The Department of Water and Power water policy in the Owens Valley mostly resembles the accounting methods of


The big, blue pipeline leads from Lone Pine’s town wells in the background up to the LA aqueduct.

Scrooge. So, more than a few were offended to hear that LADWP wants 577 acre feet of Inyo groundwater to “pay back” what DWP gave to Diaz Lake Park over the past six years. Lone Pine residents were particularly upset since the water would come from their town wells.

At Monday night’s Inyo Water Commission meeting, Mark Bagley of the Sierra Club pointed out that ten years ago, LADWP had agreed to supply 1600 acre feet of water per year for additional mitigation. 250 acre feet of that was supposed to go to Diaz Lake. LA dawdled around and only now will come across with the water next season. Bagley said technically LA owes Inyo those ten years of water.

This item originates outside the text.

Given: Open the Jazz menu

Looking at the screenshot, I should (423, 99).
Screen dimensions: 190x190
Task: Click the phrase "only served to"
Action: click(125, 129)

Inyo County agreed to pay back the 577 acre feet of Diaz Lake water by pumping Lone Pine’s town wells. When citizens saw the several hundred yard temporary blue pipeline lead from their town wells to the aqueduct, they protested. One man pointed to the Inyo-LA Water Agreement which says at a certain point, “groundwater shall no longer be exported via the Los Angeles aqueduct from the wells supplying the lone Pine Water System.” Citizens cried violation of the agreement. Inyo disagreed.

Inyo Water Director Bob Harrington said Inyo decided to take care of the Diaz Lake “water debt” from the Lone Pine town wells which the county technically controls. Lone Pine residents point to the fact that DWP pumps have drawn down their water tables by 40 feet over the years.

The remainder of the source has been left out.